Wages were climbing superfast in 2021 and 2022, peaking at nearly 6% per year, as employers scrambled for workers in the pandemic recovery. That's gradually calmed down. Now, wage growth is not too hot, not too cold.

So what could January's pumped-up wage numbers be signaling?

First thing to know is this could be a one-month blip, an effect of wildfires in California and bad winter weather across the country, said Bill Adams, chief economist at Comerica Bank.

"When a natural disaster hits, you often see wage growth pick up because salary workers are still getting paid on a snow day, hourly workers typically don't," he said.

Meanwhile, longer-term forces are pushing employers to keep giving workers hefty raises even though the labor market is cooling. There are fewer job openings and fewer workers quitting to get higher pay in a new job, said Andrew Flowers, chief economist at recruitment technology firm Appcast.

"Employers are hiring less, but they're also firing less. They don't want to lay off workers because they remember the scars of 2021 and 2022, when talent was so hard to find. And so they're giving in to some of these wage demands that, compared to pre-COVID times, look hot," he said.

Hot wage growth has spooked the Federal Reserve in the recent past, stirring fears that it could generate more inflation.

But it shouldn't this time around, said Flowers. "This level of wage growth can be sustained because workers are producing more per hour," he said.

Right now, we're enjoying a healthy balance of wage and price growth, said Comerica Bank's Bill Adams. "Wage growth outpacing inflation is a good type of economy to have," he said.
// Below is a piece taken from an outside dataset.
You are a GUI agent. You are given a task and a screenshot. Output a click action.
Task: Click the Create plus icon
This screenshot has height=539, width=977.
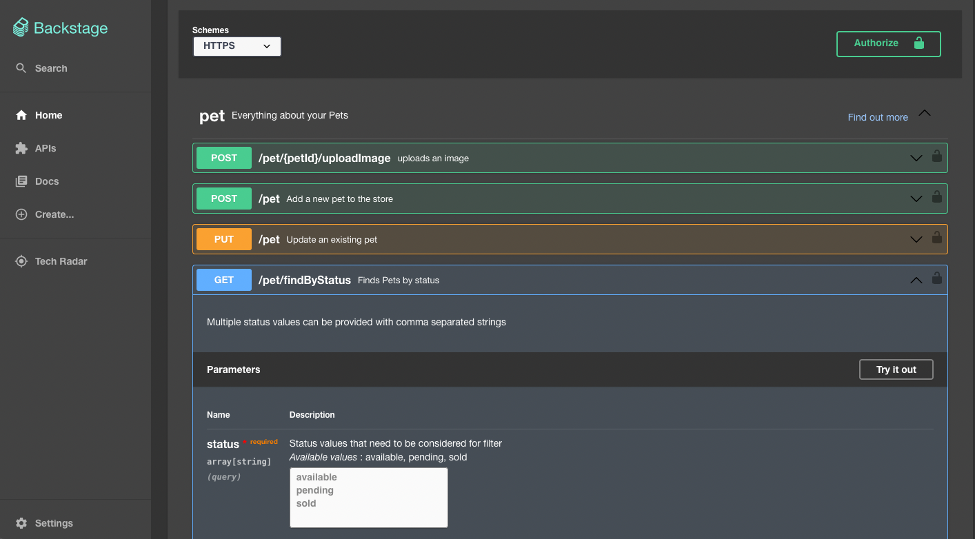(x=22, y=214)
At last check, consumer prices were up 2.9% year over year. Wages, as mentioned above, were up 4.1%.

Consumers sort of get that, said Joanne Hsu at the University of Michigan, where she runs the consumer survey. "They actually are showing a slight uptick in their income expectations," she said.

Still, consumer sentiment has fallen sharply since the beginning of the year, driven in part by fears of tariffs pushing up prices.

As for rising wages, Hsu said, consumers "don't necessarily see this passing through to their personal finances because they are expecting any income gains they see to be eroded away."